A distinction is made in the lands of the gulf littoral between Arab al-Shimal, the Arabs of the north, and Arab al-Khalij, the Arabs of the gulf. The Arabs of the north had been content to spare the lands of the gulf their deadly political feuds. It was a pragmatic accommodation; the lands of the gulf provided money, job opportunities and made possible the work of the gunmen and the pamphleteers further north. Utopias of all kinds were unleashed in the lands of the north: currents of radical nationalism, flings with socialist politics, absolutist temptations of every kind. It was a simpler world among the Arabs of the peninsula and the gulf. Few thought that the world of princes and merchants could be remade. Authority was paternalistic, but ruler and ruled lived in a social and political world held together by bonds that men generally did not break.

In the summer of 1990 Iraq, the borderland between the Arabs of the north and the gulf Arabs, served a warrant on the old order in the gulf. The failed lands in the north-the ruinous politics, the burdened state-run economies, a demographic explosion that provides young foot-soldiers for the politics of despair and banditry-spilled southwards. The precarious peace between the Arabs of the peninsula and gulf (constituting about eight percent of all Arabs) and their more impoverished neighbors has broken down.

SUPPLIED ENTRIES ▸
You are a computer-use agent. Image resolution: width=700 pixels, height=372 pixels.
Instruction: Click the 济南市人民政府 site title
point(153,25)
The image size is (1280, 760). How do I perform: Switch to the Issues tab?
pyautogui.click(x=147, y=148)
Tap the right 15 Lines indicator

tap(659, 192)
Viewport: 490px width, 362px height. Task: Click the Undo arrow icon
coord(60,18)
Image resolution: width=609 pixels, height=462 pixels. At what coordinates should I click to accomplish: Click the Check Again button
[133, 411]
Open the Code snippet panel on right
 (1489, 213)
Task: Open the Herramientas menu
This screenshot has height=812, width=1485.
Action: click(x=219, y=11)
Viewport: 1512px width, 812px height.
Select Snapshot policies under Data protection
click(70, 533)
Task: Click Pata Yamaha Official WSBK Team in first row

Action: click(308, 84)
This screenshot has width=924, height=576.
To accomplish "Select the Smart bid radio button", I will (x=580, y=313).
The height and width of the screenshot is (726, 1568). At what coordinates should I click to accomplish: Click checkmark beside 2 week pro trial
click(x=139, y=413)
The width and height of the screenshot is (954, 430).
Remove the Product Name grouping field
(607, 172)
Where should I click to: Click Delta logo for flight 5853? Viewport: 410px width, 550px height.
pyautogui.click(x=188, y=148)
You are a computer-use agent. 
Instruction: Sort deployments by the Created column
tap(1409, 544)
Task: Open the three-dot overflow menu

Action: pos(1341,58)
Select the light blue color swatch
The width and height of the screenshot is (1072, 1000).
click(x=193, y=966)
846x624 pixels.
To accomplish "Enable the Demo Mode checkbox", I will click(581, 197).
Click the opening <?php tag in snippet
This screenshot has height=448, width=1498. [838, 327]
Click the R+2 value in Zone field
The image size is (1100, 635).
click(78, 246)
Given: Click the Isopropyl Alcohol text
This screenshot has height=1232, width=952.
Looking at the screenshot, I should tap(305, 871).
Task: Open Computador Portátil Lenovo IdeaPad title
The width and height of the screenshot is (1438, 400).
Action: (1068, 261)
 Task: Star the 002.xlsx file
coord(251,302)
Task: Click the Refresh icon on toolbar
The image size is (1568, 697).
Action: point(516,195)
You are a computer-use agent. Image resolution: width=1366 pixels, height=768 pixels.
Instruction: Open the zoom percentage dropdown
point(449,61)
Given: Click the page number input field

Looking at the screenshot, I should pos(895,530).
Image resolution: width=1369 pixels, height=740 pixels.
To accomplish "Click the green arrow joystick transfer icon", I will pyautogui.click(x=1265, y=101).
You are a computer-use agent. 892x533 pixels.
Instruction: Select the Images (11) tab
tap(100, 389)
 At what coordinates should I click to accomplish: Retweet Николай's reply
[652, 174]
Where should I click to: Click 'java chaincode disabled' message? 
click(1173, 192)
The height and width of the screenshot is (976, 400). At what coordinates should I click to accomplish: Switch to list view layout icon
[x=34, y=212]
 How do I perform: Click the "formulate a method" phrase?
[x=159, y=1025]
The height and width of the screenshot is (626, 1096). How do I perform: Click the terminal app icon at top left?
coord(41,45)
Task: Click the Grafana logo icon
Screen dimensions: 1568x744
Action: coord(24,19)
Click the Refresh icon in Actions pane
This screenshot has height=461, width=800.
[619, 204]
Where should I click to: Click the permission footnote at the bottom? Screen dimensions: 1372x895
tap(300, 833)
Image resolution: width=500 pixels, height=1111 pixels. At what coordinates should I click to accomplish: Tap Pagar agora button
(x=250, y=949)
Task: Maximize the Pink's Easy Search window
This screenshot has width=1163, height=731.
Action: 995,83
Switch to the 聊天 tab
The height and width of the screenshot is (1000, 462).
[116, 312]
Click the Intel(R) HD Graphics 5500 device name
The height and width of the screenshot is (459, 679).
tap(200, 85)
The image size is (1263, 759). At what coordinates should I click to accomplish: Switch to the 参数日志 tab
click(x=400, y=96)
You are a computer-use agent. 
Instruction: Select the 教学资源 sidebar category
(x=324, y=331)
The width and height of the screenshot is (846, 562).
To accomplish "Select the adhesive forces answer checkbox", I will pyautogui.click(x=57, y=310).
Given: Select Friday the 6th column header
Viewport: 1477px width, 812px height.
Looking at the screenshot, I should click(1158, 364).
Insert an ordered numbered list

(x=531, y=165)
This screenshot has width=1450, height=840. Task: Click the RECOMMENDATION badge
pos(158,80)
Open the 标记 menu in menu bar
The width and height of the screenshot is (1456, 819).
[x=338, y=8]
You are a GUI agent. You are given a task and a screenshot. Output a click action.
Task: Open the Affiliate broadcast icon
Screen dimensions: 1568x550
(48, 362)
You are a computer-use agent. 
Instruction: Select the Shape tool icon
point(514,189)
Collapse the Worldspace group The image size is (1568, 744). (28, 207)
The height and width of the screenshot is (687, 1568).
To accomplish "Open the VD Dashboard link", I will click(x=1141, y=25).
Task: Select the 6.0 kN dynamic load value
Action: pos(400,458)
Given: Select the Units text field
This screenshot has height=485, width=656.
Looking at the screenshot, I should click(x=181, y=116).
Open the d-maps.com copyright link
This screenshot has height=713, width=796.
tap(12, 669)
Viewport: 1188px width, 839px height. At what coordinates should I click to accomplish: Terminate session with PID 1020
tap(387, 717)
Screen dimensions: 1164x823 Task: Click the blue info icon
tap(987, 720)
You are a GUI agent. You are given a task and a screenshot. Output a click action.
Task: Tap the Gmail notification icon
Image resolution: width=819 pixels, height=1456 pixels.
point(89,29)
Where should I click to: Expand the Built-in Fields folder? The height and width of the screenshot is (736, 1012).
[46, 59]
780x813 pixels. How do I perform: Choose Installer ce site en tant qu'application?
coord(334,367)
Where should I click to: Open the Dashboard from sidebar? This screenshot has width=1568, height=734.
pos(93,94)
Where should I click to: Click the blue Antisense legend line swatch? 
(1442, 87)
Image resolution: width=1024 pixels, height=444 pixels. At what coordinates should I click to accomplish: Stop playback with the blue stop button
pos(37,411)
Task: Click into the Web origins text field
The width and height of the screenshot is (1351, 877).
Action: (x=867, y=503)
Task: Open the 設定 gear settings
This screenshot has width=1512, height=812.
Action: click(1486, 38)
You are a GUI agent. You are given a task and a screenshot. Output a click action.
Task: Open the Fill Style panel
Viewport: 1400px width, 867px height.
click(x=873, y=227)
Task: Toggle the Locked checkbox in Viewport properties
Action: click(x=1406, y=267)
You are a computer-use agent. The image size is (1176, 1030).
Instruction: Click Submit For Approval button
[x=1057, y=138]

SHORT PROBLEM A ▸
Shift every click coordinate in the answers by -5 and rewrite the records, starting with the line with "Screen dimensions: 1164x823" and going on through the line with "tap(987, 720)", requests included.
SHORT PROBLEM B ▸
Pick up the passage on the Arabs of the north and the Arabs of the gulf after its last sentence and continue it.

EXERCISE RESPONSE A ▸
Screen dimensions: 1164x823 Task: Click the blue info icon
tap(982, 715)

EXERCISE RESPONSE B ▸
By one interpretation put forth by the keeper of the Nasserite flame, the Egyptian journalist Mohamed Heikal, the crisis of the summer of 1990 was the latest round in the struggle between "desert people and city people." The struggle for national independence, Heikal wrote, was conducted in the cities-Cairo, Damascus, Baghdad and Beirut. The "tribal leaders" got the oil and the cities were "deprived of the fruits of their struggle." A contract of sorts had been concluded between the city people and the tribal leaders. But a new generation grew up in the oil states "believing that they had the right to rule"; the royal households grew in size and transformed a "tribal system into a regal one." The Saudi royal family alone, Heikal observed, now numbers 6,500 to 7,000 people. The contract with the cities was broken. In Heikal's formulation, Arab history-the writ of that "Arab national movement" in the cities-now wars with geography, the location of oil.5

For the oil states this kind of political logic, which slights their sovereignty and legitimacy, is a throwback to an unhappy past. The rallying cry of "Arab oil for the Arab people" had been the stuff of politics in the 1950s and 1960s, the hightide of Nasserism. Those were perilous times for the oil states. They walked a tightrope between some fidelity to the wider Arab world and self-preservation. There were insurance policies from afar-a British guarantee for Kuwait, a more durable American guarantee for Saudi Arabia. It was still a time, though, when local predators were easily held in check by outside powers. Days after the British had terminated their treaty of protection of Kuwait in 1961 the Iraqis moved their army across the border, staking a claim. The British then returned to the scene and the Iraqis retreated. Not long afterward Nasser went into Yemen. He did not head straight to the oil fields of Saudi Arabia; he was a more cautious player. Nasser may have been a revisionist but he was no outlaw. He knew the balance of forces and the logic of things that can and cannot be. The Yemen war pitted Saudi Arabia against Egypt, and Egypt lost.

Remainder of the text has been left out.